Хаз-Булат удалой, Бедна сакля твоя, Золотою казной Я осыплю тебя… —донеслось из крепи.
Вот это уже принадлежало не природе. Какой живучестью обладают некоторые напевы. Одна из самых первых песен, ворвавшаяся испугом в мое до того тихое детство, была «Хаз-Булат удалой». Когда посадили моего дядю и отобрали комнату в конце коридора большой дедовской квартиры, туда въехала дружная рабочая семья Симаковых. На новоселье грянул «Хаз-Булат» и навсегда остался для меня памятью о первой утрате «уюта и авторитета», как писал Пастернак.
Я раздумал углубляться в лес и пошел в сторону санатория. У черного прудишки, жутковатого совершенной безжизненностью: ни листика по закрайку, ни травинки в глубине, ни карасиного всплеска, ни лягушиного бултыха, ни легчайшего шелоха от жука-плавунца или другой мелкой водяной твари не тревожили угрюмой черни с нездоровым желтым просветом, когда впрямую било солнце, я столкнулся с компанией: две дамы и трое мужчин из наших отдыхающих. Они сердечно предложили присоединиться к ним и «принять граммулю» в честь праздника.
Одну из дам я давно приметил по необычайной ширине бедер, казалось, она носит кринолин. Она была по-кранаховски узкоплеча и стеснена в груди, что еще сильнее подчеркивало размах нижнего этажа. На другую я грешил, что она вот-вот разрешится от бремени. Меня восхищало, что господь повторил для нее чудо библейской Сарры — даме было под пятьдесят. Над курносым изморщиненным личиком с выцветшими лазоревыми глазами возвышалась башня крашенных в соломенный цвет, седых у корней волос.
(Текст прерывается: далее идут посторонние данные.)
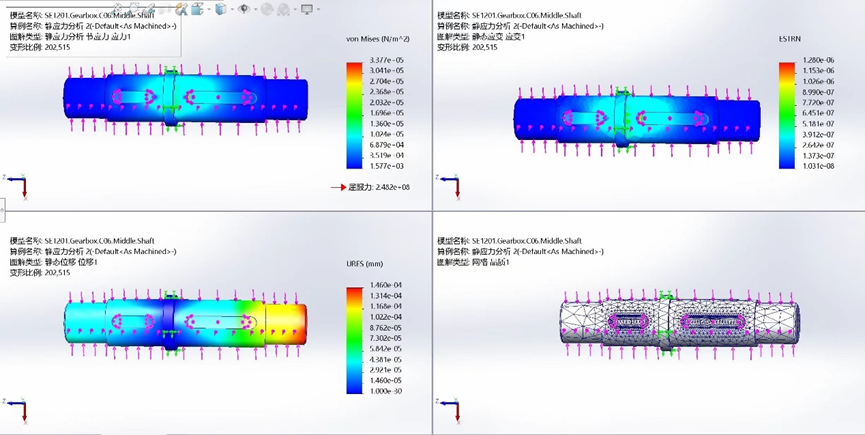Click the ESTRN strain color legend bar
Screen dimensions: 865x435
click(787, 115)
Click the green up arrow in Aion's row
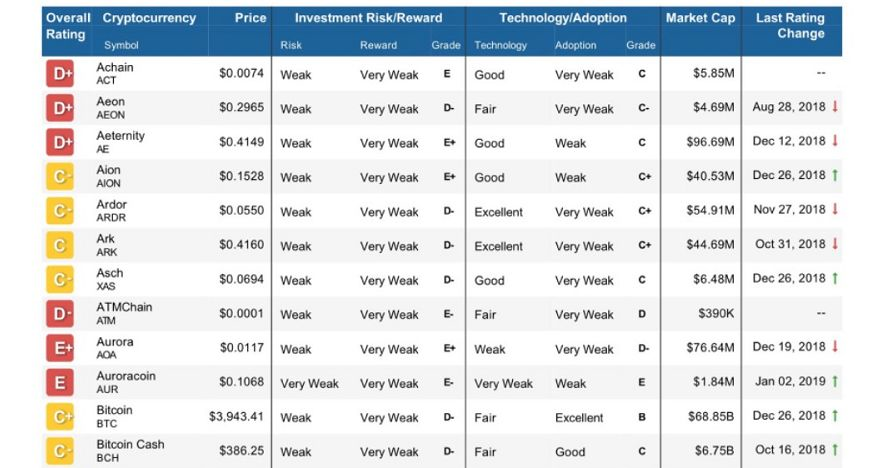 [835, 175]
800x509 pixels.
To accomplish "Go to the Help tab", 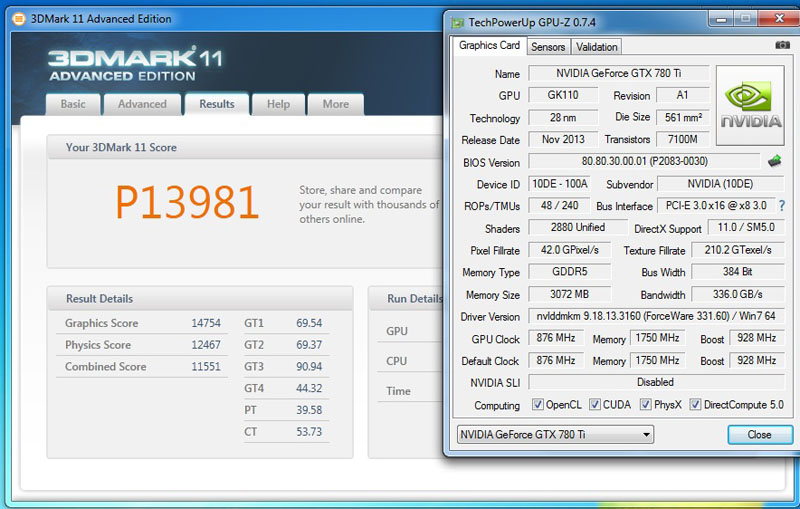I will tap(278, 104).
Ухажеры этих дам были молоды — до сорока, атлетичны, с чеканными лицами. Я принял их за спортсменов, перешедших на тренерскую работу, и не угадал: морковно-рыжий, с веснушчатой красной кожей был инженером-атомщиком, смуглый брюнет — врачом-рентгенологом. В третьем кавалере, лишенном пары, я с удовольствием узнал седобородого легконогого дедушку-лесовика-полевика (тут, кстати, выяснилось, что он еще не достиг пенсионного возраста и работает станочником на одном из новостроечных автомобильных гигантов). К лацкану его спортивного клетчатого пиджака был прикреплен значок: золотая пчелка сосет нектар из бутона медоноса. Он оказался знатным пчеловодом, участником многих пчельных форумов. Атлеты называли его почтительно Артемьичем.